Nothing. Actually except for the equalization currents (equalizing the state of charge between both batteries; it is matter of dimensioning the connections for that), it is safer for than the plain series connection. The thing is, parallel connection requires just the number of series cells and their chemistry to be equal. There is no limitation on the capacity each battery has, on its state of aging,... But you get stuck with lower voltage system, where the wiring resistance makes more trouble. But once you have certain voltage system using lead acid, boosting the battery capacity by adding more of the batteries in parallel is perfectly OK (assuming no system component relies on limited battery capacity to actually prevent its thermal overload, like it is the case for most consumer grade UPSes). The thing is, the parallel connection keeps the individual batteries perfectly balanced against each other.
On the contrary, using series connection is way more demanding on cell capacity characteristics matching and cell balancing, but offers more convenient (for higher power) higher voltage output.
Big battery shops charge the batteries exactly this way: There are thick copper bus bars runing along the charging desk with a powerful accurately regulated power source feeding them and the individual batteries are connected to it by a clamp cables and left for about a day. or so. The charging current uses to be large initially, but before anything happens the battery gets charged so it reduces itself, till the charging stops completely.
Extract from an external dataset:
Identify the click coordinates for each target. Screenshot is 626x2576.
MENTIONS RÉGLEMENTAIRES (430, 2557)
Electrically equivalent is charging system in all cars: The alternator is a 100..200A capable charger, feeding this current into whatever battery a typical car uses (60Ah,...). Only the most modern cars have the charging current regulated more accurately (but there the aim is to accelerate the "last 20%" charge by allowing the voltage to go higher, so the currents stay that high longer).
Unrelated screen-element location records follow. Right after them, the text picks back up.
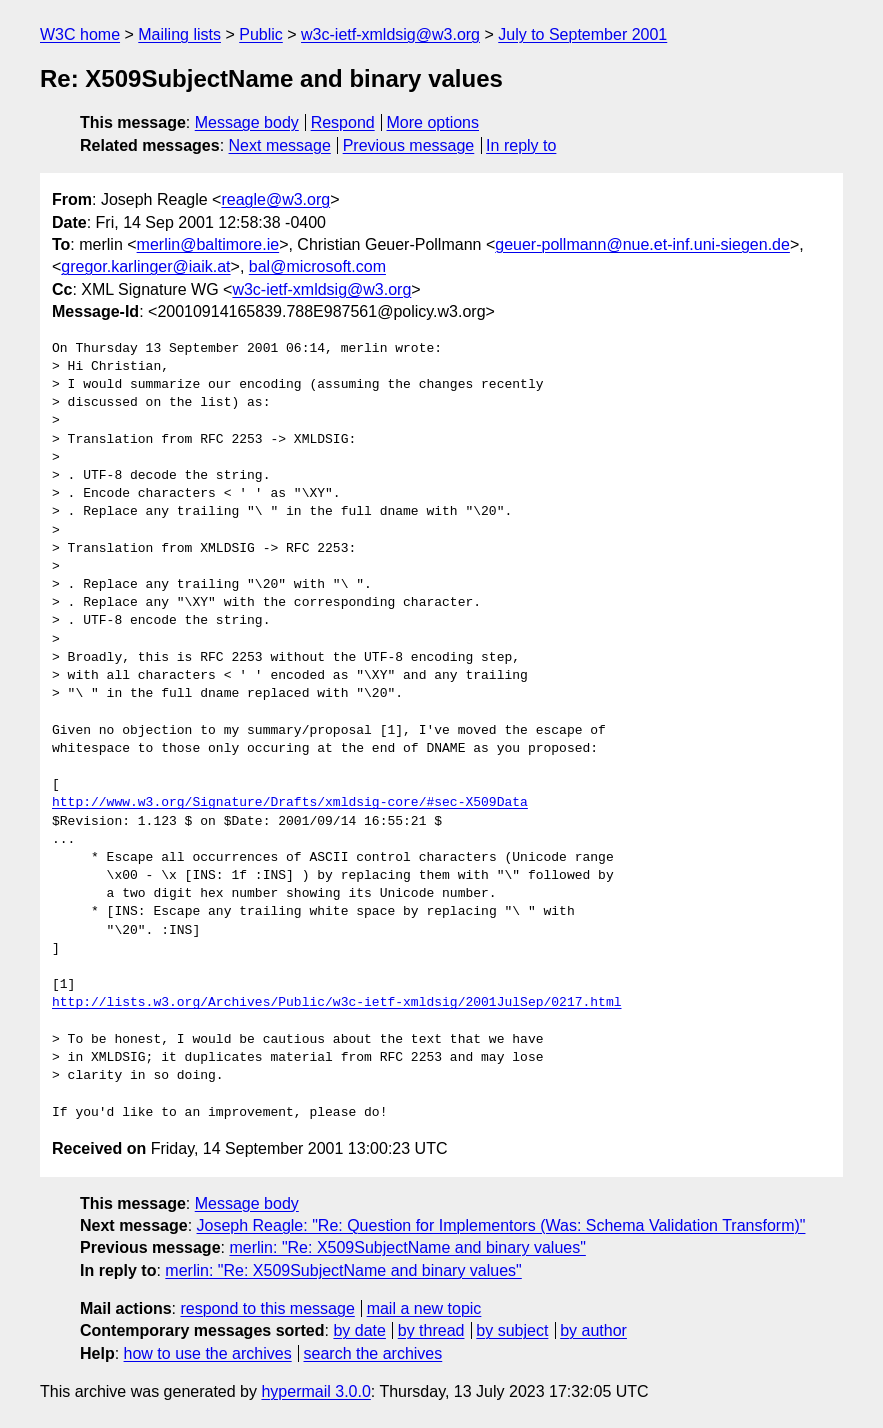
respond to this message (267, 1308)
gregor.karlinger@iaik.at (145, 266)
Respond (343, 122)
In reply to (521, 145)
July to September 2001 (582, 34)
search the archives (373, 1353)
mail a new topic (424, 1308)
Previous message (409, 145)
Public (261, 34)
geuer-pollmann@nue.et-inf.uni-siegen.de (642, 244)
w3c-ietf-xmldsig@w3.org (390, 34)
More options (433, 122)
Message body (247, 122)
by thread (431, 1330)
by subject (512, 1330)
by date (359, 1330)
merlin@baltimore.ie (208, 244)
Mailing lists (179, 34)
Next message (280, 145)
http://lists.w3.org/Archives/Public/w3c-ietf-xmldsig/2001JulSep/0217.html (336, 1003)
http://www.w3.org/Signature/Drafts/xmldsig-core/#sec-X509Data (290, 803)
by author (593, 1330)
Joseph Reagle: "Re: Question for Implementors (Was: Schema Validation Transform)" (501, 1225)
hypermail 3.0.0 (315, 1391)
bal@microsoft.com (317, 266)
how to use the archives (208, 1353)
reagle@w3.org (275, 199)
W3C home (80, 34)
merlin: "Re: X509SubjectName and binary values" (407, 1247)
It is even OK to paralle connect sealed NiMH cells, but there is a caveat: The cells connected in paralle should be thermally well tied to each other. The reason is the charging reaction being exothermic and discharging endothermic (and overcharging onbviously very exothermic), so together with naturally negative temperature coefficient of a cell voltage (common property of any electrochemical system) may form the tendency of the hotter cell to suck in charge from the parallel connected colder cells, mainly when the hotter cell becomes overcharged (slight overcharging is a common way to balance series cells except Li based chemistries). Once the thermal bond between cell is strong enough, it can prevent this. But this problem is only for NiMH and to a bit less extend NiCd. And a special cell construction, theramlly separating places for H2+O2->water recuperation from the cell structure itself (Toyota uses this in their hybrids on NiMHs - the water recuperation is on top of a cell box, with cooling system attached to it), means the heat from the overcharging does not warm up the cell, so does not cause the voltage to drop at the end of charge, greatly reducing the damaging thermal stress on the cells and greatly simplifying the battery management (no need for individual cell temperature sensors; important to consider, when you need 3x as much cells for the same voltage compare to modern Li based chemistries).
For LiIon, cells are normally connected in parallel, only these groups are connected in series afterwards. The reason is, LiIons can not be balanced by overcharging (as that tends to trigger thermal runaway with a fire and even an explosion as a result), so need active balancer circuits. And by connecting multiple cells in parallel you made these balanced inherently and then need just one common balancer channel for the complete battery.